[Start Exercise data]
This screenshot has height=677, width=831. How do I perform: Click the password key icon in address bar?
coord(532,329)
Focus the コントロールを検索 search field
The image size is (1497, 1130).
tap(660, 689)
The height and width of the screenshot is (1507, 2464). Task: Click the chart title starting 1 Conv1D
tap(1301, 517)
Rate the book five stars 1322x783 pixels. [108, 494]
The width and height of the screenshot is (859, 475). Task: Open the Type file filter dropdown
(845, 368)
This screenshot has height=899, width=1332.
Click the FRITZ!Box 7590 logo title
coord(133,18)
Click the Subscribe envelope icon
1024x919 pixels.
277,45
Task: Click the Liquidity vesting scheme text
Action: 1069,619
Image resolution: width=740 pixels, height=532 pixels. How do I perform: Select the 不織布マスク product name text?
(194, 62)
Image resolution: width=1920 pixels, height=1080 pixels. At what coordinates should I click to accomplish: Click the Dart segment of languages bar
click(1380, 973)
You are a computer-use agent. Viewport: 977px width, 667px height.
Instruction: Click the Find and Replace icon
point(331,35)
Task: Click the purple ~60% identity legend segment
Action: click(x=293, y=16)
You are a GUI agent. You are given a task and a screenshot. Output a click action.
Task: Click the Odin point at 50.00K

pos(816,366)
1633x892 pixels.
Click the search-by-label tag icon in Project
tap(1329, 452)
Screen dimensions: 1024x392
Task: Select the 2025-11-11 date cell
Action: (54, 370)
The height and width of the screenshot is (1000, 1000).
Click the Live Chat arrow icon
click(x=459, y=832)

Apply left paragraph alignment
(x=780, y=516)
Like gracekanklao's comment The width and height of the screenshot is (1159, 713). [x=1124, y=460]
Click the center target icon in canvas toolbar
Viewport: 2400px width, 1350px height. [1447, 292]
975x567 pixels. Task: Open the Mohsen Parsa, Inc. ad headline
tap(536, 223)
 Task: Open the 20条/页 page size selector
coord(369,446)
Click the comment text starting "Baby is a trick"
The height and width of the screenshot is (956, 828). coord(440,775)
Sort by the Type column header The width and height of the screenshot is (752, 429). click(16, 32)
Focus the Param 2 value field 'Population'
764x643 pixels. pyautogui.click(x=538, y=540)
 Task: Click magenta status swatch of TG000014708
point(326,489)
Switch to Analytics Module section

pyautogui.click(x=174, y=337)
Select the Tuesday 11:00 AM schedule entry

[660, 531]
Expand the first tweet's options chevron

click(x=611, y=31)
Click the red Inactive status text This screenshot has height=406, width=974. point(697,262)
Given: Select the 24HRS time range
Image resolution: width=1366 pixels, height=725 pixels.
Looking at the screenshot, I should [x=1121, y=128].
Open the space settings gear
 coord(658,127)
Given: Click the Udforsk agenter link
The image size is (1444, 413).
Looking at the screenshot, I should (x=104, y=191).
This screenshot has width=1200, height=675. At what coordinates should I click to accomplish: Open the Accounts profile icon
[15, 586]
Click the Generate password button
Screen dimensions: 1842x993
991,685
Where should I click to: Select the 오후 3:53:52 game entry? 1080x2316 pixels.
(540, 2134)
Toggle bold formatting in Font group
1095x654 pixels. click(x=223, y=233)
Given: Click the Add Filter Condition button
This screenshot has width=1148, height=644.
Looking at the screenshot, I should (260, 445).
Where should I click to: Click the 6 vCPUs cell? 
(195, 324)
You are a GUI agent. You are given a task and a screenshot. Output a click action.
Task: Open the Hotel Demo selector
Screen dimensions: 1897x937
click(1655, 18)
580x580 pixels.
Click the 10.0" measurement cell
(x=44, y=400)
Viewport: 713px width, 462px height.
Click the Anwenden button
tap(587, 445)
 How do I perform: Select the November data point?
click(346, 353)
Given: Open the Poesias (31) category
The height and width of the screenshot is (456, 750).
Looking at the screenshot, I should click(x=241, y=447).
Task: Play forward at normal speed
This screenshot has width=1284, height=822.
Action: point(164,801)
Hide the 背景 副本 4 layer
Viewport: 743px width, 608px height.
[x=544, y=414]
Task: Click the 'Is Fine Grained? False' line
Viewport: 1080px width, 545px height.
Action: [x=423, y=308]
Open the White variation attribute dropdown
[End Exercise data]
Aim
Reproduce all of the rows above word for word, without any changes.

The completed task
This screenshot has height=677, width=831. How do I perform: Click the password key icon in address bar?
coord(532,329)
Focus the コントロールを検索 search field
The image size is (1497, 1130).
tap(660, 689)
The height and width of the screenshot is (1507, 2464). Task: Click the chart title starting 1 Conv1D
tap(1301, 517)
Rate the book five stars 1322x783 pixels. [108, 494]
The width and height of the screenshot is (859, 475). Task: Open the Type file filter dropdown
(845, 368)
This screenshot has height=899, width=1332.
Click the FRITZ!Box 7590 logo title
coord(133,18)
Click the Subscribe envelope icon
1024x919 pixels.
277,45
Task: Click the Liquidity vesting scheme text
Action: 1069,619
Image resolution: width=740 pixels, height=532 pixels. How do I perform: Select the 不織布マスク product name text?
(194, 62)
Image resolution: width=1920 pixels, height=1080 pixels. At what coordinates should I click to accomplish: Click the Dart segment of languages bar
click(1380, 973)
You are a computer-use agent. Viewport: 977px width, 667px height.
Instruction: Click the Find and Replace icon
point(331,35)
Task: Click the purple ~60% identity legend segment
Action: click(x=293, y=16)
You are a GUI agent. You are given a task and a screenshot. Output a click action.
Task: Click the Odin point at 50.00K

pos(816,366)
1633x892 pixels.
Click the search-by-label tag icon in Project
tap(1329, 452)
Screen dimensions: 1024x392
Task: Select the 2025-11-11 date cell
Action: (54, 370)
The height and width of the screenshot is (1000, 1000).
Click the Live Chat arrow icon
click(x=459, y=832)

Apply left paragraph alignment
(x=780, y=516)
Like gracekanklao's comment The width and height of the screenshot is (1159, 713). [x=1124, y=460]
Click the center target icon in canvas toolbar
Viewport: 2400px width, 1350px height. [1447, 292]
975x567 pixels. Task: Open the Mohsen Parsa, Inc. ad headline
tap(536, 223)
 Task: Open the 20条/页 page size selector
coord(369,446)
Click the comment text starting "Baby is a trick"
The height and width of the screenshot is (956, 828). coord(440,775)
Sort by the Type column header The width and height of the screenshot is (752, 429). click(16, 32)
Focus the Param 2 value field 'Population'
764x643 pixels. pyautogui.click(x=538, y=540)
 Task: Click magenta status swatch of TG000014708
point(326,489)
Switch to Analytics Module section

pyautogui.click(x=174, y=337)
Select the Tuesday 11:00 AM schedule entry

[660, 531]
Expand the first tweet's options chevron

click(x=611, y=31)
Click the red Inactive status text This screenshot has height=406, width=974. point(697,262)
Given: Select the 24HRS time range
Image resolution: width=1366 pixels, height=725 pixels.
Looking at the screenshot, I should [x=1121, y=128].
Open the space settings gear
 coord(658,127)
Given: Click the Udforsk agenter link
The image size is (1444, 413).
Looking at the screenshot, I should (x=104, y=191).
This screenshot has width=1200, height=675. At what coordinates should I click to accomplish: Open the Accounts profile icon
[15, 586]
Click the Generate password button
Screen dimensions: 1842x993
991,685
Where should I click to: Select the 오후 3:53:52 game entry? 1080x2316 pixels.
(540, 2134)
Toggle bold formatting in Font group
1095x654 pixels. click(x=223, y=233)
Given: Click the Add Filter Condition button
This screenshot has width=1148, height=644.
Looking at the screenshot, I should (260, 445).
Where should I click to: Click the 6 vCPUs cell? 
(195, 324)
You are a GUI agent. You are given a task and a screenshot. Output a click action.
Task: Open the Hotel Demo selector
Screen dimensions: 1897x937
click(1655, 18)
580x580 pixels.
Click the 10.0" measurement cell
(x=44, y=400)
Viewport: 713px width, 462px height.
Click the Anwenden button
tap(587, 445)
 How do I perform: Select the November data point?
click(346, 353)
Given: Open the Poesias (31) category
The height and width of the screenshot is (456, 750).
Looking at the screenshot, I should click(x=241, y=447).
Task: Play forward at normal speed
This screenshot has width=1284, height=822.
Action: point(164,801)
Hide the 背景 副本 4 layer
Viewport: 743px width, 608px height.
[x=544, y=414]
Task: Click the 'Is Fine Grained? False' line
Viewport: 1080px width, 545px height.
Action: [x=423, y=308]
Open the White variation attribute dropdown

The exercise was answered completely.